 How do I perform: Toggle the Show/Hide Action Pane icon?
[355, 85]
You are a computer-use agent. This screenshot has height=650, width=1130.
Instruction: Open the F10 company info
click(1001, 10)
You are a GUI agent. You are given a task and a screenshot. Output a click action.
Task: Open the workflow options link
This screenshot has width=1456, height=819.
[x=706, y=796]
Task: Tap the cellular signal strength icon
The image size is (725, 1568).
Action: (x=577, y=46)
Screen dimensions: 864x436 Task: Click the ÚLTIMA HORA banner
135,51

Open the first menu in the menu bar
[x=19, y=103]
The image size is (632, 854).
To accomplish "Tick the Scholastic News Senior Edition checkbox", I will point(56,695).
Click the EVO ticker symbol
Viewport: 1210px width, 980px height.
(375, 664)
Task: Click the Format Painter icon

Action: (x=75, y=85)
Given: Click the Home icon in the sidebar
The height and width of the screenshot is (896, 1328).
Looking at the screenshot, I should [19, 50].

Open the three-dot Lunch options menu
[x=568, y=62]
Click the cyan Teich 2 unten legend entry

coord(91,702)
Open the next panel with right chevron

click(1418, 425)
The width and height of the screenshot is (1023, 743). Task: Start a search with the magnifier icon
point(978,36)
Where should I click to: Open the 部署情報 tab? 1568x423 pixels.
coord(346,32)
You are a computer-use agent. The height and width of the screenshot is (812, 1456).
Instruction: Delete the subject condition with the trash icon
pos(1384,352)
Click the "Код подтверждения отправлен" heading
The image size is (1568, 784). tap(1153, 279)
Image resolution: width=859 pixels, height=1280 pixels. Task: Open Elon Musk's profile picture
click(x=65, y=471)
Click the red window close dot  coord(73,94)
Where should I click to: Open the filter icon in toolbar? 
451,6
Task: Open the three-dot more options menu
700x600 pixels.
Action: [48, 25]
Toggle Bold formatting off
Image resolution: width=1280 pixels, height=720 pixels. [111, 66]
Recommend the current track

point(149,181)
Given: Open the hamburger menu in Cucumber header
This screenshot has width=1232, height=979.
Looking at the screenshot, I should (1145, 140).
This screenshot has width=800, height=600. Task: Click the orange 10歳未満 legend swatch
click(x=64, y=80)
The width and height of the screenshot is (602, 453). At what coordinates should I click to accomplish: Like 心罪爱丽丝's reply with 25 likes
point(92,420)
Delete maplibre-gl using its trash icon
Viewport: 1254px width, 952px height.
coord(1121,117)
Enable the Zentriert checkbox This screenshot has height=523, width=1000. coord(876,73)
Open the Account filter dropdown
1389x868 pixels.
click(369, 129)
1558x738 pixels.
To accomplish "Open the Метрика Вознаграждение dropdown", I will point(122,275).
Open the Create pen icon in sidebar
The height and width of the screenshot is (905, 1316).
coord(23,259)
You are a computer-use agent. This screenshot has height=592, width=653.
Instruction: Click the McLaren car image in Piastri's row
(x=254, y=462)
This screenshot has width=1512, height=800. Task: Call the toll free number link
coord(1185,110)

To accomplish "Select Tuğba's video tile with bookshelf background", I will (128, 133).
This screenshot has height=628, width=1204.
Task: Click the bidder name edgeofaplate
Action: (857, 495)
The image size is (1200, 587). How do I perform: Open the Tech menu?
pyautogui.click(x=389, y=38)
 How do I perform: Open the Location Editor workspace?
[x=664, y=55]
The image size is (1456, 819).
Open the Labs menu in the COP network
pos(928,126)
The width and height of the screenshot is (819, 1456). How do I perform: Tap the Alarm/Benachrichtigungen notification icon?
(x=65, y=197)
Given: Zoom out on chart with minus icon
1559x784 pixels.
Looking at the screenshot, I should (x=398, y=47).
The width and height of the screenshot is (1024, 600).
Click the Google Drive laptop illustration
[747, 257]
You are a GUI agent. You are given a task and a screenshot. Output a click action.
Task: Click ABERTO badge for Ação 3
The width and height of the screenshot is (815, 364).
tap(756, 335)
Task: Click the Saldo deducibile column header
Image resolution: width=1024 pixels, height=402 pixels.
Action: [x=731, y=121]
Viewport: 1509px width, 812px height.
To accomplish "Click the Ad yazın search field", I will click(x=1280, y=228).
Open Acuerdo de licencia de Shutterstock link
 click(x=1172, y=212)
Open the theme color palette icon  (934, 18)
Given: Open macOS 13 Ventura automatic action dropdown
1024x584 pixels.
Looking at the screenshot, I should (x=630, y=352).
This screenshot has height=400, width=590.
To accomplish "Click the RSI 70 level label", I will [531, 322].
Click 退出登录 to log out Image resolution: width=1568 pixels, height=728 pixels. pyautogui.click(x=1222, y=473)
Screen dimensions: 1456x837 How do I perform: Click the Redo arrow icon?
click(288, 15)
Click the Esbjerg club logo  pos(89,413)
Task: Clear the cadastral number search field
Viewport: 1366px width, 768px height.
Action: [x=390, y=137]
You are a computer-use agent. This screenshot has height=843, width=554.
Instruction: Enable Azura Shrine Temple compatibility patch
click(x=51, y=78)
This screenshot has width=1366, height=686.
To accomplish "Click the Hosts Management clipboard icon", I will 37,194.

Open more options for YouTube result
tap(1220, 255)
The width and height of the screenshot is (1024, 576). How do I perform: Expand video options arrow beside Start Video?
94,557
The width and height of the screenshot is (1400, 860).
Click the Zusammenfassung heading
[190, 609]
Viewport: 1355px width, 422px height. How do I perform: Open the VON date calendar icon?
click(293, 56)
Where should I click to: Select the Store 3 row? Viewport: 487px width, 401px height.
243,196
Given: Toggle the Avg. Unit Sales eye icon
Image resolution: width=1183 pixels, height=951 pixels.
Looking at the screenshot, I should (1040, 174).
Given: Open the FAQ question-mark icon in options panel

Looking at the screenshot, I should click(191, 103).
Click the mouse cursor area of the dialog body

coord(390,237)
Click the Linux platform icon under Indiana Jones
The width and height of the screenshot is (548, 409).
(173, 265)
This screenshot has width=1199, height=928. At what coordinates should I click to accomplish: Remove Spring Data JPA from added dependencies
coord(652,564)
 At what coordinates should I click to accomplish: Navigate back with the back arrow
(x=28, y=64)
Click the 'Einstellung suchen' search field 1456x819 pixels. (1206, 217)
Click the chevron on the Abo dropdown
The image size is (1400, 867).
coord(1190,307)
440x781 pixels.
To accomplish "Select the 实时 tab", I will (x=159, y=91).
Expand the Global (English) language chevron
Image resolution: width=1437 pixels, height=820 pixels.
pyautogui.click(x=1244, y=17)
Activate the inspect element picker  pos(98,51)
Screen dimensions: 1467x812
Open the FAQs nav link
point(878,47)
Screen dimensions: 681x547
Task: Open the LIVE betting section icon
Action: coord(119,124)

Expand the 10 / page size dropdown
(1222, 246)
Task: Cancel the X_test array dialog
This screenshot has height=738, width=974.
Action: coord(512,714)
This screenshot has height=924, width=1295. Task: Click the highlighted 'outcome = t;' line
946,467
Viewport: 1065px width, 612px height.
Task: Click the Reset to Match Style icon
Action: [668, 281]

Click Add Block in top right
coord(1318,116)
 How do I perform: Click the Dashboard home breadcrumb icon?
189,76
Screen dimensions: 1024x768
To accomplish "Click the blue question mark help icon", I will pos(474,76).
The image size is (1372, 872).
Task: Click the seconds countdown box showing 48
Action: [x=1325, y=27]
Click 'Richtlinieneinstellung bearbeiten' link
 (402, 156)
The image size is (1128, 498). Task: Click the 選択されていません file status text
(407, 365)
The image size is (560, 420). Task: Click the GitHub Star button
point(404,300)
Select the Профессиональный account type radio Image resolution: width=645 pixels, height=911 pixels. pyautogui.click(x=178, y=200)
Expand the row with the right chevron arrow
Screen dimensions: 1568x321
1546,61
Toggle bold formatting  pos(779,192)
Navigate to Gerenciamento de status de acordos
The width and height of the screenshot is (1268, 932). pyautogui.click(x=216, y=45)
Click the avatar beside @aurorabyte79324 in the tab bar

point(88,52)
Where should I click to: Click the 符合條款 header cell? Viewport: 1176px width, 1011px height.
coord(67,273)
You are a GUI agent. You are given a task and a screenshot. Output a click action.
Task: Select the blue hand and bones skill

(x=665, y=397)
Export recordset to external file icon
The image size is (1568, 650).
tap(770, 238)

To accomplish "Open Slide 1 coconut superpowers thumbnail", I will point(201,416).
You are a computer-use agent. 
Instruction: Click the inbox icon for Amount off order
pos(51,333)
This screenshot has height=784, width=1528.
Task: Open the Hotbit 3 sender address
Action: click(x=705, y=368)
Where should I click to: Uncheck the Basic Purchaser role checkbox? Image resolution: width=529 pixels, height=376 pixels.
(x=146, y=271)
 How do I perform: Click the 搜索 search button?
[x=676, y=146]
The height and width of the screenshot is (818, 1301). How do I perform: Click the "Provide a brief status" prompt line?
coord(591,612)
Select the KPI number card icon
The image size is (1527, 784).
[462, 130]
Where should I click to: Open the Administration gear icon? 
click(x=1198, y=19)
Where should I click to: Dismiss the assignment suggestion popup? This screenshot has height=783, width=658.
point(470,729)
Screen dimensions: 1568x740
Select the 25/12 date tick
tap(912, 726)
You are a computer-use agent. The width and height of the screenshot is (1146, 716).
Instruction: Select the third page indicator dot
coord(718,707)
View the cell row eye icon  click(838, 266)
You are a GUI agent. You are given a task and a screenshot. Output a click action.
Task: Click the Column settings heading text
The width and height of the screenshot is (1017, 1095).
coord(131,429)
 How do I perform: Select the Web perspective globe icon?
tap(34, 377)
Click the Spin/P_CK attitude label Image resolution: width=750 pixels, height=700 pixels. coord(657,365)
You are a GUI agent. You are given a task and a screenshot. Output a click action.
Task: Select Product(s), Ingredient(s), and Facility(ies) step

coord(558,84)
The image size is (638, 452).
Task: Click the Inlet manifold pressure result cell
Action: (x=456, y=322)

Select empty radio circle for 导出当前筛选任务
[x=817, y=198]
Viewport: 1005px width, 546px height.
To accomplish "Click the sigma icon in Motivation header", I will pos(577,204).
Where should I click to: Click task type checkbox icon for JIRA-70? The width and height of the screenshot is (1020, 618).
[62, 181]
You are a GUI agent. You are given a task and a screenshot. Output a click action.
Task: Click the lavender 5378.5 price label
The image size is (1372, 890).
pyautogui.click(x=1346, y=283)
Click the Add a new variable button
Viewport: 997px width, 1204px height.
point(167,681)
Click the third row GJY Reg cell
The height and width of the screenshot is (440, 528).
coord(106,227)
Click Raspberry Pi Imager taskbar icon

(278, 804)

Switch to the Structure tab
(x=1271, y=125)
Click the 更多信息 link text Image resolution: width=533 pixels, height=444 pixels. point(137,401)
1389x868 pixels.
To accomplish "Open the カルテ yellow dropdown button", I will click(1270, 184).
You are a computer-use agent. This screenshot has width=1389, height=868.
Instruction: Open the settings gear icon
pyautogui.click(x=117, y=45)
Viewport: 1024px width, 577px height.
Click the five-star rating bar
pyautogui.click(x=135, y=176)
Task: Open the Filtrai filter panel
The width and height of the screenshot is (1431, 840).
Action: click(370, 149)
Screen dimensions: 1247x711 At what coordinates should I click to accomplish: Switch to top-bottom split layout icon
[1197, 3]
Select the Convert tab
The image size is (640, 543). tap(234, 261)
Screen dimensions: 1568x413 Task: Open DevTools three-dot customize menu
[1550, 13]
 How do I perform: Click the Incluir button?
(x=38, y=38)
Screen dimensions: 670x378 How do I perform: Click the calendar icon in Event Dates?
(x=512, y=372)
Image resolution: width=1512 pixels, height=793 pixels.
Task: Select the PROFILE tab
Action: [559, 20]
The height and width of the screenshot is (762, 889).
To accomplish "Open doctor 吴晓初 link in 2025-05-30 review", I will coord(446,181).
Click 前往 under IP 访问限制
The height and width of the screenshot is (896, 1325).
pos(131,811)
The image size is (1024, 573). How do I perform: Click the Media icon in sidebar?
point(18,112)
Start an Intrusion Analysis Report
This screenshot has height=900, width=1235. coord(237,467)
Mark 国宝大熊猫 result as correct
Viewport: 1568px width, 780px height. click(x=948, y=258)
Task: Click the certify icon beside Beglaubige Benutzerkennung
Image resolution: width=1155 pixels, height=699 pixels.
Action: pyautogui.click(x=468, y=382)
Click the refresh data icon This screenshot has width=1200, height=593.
···
- [Short problem]:
Return the lines of the items above verbatim, from the line with "Given: Click the Home icon in the sidebar" to the line with "coord(346,32)".

- [Response]:
Given: Click the Home icon in the sidebar
The height and width of the screenshot is (896, 1328).
Looking at the screenshot, I should [19, 50].

Open the three-dot Lunch options menu
[x=568, y=62]
Click the cyan Teich 2 unten legend entry

coord(91,702)
Open the next panel with right chevron

click(1418, 425)
The width and height of the screenshot is (1023, 743). Task: Start a search with the magnifier icon
point(978,36)
Where should I click to: Open the 部署情報 tab? 1568x423 pixels.
coord(346,32)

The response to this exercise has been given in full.